Induction therapy is the first treatment you get for multiple myeloma. It reduces the number of abnormal myeloma cells in your bone marrow.
Usually, you'll stay on induction therapy for a few months. If you're not a good candidate for a stem cell transplant, you might keep taking the induction therapy long-term.
RELATED: How Does Induction Therapy for Multiple Myeloma Work?
For most people who are newly diagnosed with multiple myeloma, induction therapy involves a combo of three drugs:
1. A proteasome inhibitor. Proteasomes are like your cells' clean-up crew. They sweep away extra proteins that would otherwise kill the cells. Drugs like bortezomib (brand name: Velcade) and carfilzomib (brand name: Kyprolis) block proteasomes to speed the destruction of multiple myeloma cells.
2. An immunomodulator. These drugs work on your immune system to treat multiple myeloma. Examples are lenalidomide (brand name: Revlimid) and thalidomide (brand name: Thalidomid).
3. A steroid. Corticosteroids, also known as steroids, treat cancer and bring down inflammation in your body. Dexamethasone is a steroid that doctors often use to treat multiple myeloma.
The most common three-drug regimens for multiple myeloma are:
- Velcade, Revlimid, dexamethasone (VRD)
- Velcade, Cytoxan, dexamethasone (VCD)
Studies have shown that all of these trios work well against this cancer. Your doctor will choose one for you based on factors like your health, your risks, and the type of multiple myeloma you have.
Four-Drug Induction Therapy
More recently, the FDA approved a four-drug induction therapy. It combines:
- Velcade
- Melphalan (brand name: Alkeran), a chemotherapy drug
- Prednisone, a steroid
- Daratumumab (brand name: Darzalex), a monoclonal antibody
So far, adding a fourth drug looks very promising in clinical trials. The expanded combo helps, "both in terms of the deep remissions that we are seeing, as well as the survival advantage," Dr. Madan says.
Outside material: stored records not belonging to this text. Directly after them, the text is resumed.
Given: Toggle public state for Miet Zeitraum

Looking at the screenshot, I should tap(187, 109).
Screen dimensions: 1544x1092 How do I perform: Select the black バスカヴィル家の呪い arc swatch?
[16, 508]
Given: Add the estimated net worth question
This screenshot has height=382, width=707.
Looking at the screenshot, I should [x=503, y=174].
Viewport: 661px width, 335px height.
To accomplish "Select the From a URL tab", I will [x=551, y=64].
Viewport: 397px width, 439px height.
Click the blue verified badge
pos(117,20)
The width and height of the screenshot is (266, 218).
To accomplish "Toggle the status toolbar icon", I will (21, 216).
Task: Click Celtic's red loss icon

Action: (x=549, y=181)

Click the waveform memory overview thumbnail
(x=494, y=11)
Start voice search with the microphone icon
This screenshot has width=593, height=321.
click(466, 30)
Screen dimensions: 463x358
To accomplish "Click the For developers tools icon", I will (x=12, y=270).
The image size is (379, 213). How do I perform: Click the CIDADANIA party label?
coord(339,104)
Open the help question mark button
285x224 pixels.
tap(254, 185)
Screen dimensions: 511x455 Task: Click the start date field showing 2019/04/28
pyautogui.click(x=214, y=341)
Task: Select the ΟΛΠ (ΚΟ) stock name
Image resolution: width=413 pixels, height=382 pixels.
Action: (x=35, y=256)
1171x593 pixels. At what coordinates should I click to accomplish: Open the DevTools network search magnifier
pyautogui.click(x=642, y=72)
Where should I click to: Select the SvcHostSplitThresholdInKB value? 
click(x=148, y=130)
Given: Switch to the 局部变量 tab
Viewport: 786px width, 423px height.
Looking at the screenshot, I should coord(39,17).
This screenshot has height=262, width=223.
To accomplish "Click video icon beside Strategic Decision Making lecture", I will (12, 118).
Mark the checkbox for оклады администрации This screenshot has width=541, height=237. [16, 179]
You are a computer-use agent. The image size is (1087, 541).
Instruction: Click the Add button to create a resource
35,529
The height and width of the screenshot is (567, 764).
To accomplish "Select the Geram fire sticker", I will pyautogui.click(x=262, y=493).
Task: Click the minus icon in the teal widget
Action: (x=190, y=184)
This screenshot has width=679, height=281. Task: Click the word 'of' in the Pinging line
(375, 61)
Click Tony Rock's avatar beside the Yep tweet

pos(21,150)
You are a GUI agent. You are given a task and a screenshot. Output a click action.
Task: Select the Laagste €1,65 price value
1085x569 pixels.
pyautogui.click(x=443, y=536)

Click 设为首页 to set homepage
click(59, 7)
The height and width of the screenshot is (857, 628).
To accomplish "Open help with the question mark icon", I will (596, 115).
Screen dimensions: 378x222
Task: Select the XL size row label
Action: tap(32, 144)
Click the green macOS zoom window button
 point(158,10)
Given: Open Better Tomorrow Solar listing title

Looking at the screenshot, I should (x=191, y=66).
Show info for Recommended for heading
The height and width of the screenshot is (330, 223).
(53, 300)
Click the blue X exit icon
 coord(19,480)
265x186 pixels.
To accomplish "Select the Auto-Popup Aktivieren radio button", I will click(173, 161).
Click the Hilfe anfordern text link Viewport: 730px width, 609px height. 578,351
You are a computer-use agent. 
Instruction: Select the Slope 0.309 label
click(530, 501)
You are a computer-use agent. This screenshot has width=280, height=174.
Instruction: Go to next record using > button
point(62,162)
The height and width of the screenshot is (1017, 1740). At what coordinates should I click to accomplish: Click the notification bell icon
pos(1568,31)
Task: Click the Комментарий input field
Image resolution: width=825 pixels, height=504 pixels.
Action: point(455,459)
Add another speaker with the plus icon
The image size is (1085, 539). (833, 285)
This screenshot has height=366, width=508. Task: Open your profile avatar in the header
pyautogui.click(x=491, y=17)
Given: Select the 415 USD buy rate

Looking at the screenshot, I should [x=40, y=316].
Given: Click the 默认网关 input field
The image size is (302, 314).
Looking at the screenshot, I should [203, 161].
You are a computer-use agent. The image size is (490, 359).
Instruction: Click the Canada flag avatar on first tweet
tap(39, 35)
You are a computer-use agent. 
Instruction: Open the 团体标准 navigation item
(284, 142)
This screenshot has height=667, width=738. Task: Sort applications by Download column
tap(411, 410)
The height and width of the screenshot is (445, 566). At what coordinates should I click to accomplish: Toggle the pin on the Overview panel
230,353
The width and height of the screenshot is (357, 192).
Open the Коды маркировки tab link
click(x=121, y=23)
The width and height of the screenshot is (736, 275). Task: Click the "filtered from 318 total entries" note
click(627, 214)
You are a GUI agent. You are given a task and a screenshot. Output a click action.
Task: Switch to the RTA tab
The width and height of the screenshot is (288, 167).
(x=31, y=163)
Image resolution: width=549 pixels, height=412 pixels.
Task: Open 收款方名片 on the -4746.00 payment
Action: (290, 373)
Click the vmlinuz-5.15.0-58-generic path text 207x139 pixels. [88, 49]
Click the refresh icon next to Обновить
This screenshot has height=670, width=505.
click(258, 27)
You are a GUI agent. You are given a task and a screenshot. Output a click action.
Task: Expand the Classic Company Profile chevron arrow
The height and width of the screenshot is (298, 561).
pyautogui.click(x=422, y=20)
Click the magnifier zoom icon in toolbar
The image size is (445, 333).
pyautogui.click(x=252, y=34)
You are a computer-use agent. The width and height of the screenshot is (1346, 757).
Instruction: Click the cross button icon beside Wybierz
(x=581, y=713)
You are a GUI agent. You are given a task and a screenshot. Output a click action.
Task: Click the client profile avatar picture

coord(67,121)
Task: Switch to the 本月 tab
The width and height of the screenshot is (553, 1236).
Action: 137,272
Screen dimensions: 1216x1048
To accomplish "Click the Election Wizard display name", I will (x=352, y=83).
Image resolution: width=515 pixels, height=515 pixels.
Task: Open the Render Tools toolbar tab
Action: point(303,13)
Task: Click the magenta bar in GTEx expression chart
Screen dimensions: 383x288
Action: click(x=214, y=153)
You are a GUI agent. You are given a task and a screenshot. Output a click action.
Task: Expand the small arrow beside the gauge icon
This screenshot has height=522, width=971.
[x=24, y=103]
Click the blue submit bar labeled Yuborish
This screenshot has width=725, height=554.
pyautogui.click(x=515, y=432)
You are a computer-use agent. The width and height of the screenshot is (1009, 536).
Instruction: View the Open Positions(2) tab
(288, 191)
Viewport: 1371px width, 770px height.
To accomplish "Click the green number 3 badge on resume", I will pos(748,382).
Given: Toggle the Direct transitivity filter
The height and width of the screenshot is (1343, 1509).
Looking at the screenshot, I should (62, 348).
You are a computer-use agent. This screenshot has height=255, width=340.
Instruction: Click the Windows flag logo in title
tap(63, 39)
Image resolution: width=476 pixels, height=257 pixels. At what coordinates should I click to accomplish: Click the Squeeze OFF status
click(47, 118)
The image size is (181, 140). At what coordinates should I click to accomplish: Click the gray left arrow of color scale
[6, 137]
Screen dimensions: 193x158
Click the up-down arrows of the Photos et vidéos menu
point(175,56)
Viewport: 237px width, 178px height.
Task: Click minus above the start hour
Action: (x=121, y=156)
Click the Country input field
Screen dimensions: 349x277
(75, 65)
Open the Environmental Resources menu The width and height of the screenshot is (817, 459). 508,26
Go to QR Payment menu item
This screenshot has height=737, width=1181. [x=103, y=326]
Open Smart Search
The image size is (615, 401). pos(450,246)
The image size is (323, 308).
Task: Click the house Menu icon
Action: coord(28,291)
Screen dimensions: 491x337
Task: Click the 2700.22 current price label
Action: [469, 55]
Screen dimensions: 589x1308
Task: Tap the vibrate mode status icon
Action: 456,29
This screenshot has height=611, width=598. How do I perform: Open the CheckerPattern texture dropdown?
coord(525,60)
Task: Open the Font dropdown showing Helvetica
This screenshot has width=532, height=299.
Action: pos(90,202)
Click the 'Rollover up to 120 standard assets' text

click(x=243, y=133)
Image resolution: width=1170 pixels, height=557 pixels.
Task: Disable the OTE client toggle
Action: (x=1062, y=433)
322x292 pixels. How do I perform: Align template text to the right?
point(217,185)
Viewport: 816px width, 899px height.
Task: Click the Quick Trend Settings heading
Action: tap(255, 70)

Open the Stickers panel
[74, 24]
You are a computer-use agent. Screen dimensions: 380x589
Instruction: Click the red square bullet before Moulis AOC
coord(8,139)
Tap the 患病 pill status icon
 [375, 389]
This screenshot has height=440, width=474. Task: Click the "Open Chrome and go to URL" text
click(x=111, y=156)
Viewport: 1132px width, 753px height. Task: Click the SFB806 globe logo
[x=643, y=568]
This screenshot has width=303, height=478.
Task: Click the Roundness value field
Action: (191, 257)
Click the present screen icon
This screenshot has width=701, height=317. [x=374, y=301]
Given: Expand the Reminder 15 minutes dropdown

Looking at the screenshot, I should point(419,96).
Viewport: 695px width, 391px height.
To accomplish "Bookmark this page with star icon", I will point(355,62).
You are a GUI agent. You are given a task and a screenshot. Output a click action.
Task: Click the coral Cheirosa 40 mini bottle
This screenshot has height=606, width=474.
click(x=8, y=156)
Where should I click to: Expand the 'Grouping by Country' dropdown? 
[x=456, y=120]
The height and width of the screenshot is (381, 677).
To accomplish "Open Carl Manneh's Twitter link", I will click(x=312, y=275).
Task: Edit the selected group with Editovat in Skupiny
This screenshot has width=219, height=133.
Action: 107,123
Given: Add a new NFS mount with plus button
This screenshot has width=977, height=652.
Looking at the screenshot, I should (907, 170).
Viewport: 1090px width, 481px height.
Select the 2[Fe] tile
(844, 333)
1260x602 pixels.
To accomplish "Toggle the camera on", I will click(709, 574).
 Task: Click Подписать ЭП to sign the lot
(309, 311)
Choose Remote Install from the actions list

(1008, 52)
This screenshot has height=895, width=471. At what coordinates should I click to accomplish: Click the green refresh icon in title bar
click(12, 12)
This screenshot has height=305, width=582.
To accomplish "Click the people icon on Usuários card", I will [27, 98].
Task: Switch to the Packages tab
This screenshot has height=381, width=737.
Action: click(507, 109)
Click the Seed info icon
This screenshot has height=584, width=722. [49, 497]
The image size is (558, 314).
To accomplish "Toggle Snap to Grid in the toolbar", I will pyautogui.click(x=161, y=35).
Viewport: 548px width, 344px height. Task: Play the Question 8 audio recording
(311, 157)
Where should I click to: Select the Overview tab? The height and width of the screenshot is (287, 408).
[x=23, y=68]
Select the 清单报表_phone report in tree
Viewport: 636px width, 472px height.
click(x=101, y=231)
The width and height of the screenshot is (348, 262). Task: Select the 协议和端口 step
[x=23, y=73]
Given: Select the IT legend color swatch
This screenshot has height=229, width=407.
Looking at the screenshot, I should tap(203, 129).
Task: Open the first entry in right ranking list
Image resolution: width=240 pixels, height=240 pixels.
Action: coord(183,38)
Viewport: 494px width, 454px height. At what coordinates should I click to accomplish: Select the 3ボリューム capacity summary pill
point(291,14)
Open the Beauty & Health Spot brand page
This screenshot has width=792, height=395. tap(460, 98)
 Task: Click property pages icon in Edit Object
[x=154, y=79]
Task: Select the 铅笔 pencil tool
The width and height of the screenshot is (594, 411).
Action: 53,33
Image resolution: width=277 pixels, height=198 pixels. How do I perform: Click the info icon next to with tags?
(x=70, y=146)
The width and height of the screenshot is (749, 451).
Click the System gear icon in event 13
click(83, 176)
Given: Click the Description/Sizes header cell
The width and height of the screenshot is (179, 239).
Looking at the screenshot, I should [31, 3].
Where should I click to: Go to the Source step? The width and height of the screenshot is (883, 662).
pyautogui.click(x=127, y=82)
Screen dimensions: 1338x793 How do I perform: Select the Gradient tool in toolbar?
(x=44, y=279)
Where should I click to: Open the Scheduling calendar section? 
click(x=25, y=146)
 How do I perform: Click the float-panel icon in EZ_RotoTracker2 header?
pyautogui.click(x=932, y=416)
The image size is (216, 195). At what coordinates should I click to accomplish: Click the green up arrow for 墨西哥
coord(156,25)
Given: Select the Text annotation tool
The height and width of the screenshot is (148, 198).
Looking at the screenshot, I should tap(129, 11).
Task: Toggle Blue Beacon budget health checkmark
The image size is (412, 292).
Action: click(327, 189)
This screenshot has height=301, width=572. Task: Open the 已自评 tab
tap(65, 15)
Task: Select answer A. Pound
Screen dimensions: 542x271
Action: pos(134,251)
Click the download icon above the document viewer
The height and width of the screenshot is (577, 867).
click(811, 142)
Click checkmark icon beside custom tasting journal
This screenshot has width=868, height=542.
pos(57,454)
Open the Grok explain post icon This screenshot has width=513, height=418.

What Happens After Induction Therapy?
Once you have achieved the desired response on induction therapy, the next step is to have a stem cell transplant. To get this treatment, you'll need to be in good enough health.
After induction therapy, you'll have high dose chemotherapy to wipe out the cancer cells in your bone marrow. Then you'll get an infusion of your own healthy blood cells to replace the damaged ones. After the stem cell transplant, you'll get maintenance therapy to keep your cancer at bay.
RELATED: Treating Side Effects from Induction Therapy
If you're not a good candidate for a stem cell transplant, you may continue on a three-drug treatment. Anyone who is too elderly or frail to tolerate three drugs will instead take a two-drug combination. That will most likely be Revlimid and dexamethasone, Dr. Madan says.
Considering an Induction Treatment Strategy
Your doctor will choose the induction treatment that will give you the best outcome without causing too many side effects. It's important to ask a lot of questions during this process.
Make sure that you understand how the treatment your doctor recommends will help you. Also find out what side effects it might cause. Remember that you always have the right to ask for a different approach or get a second opinion if you're not comfortable with the treatment your doctor suggests.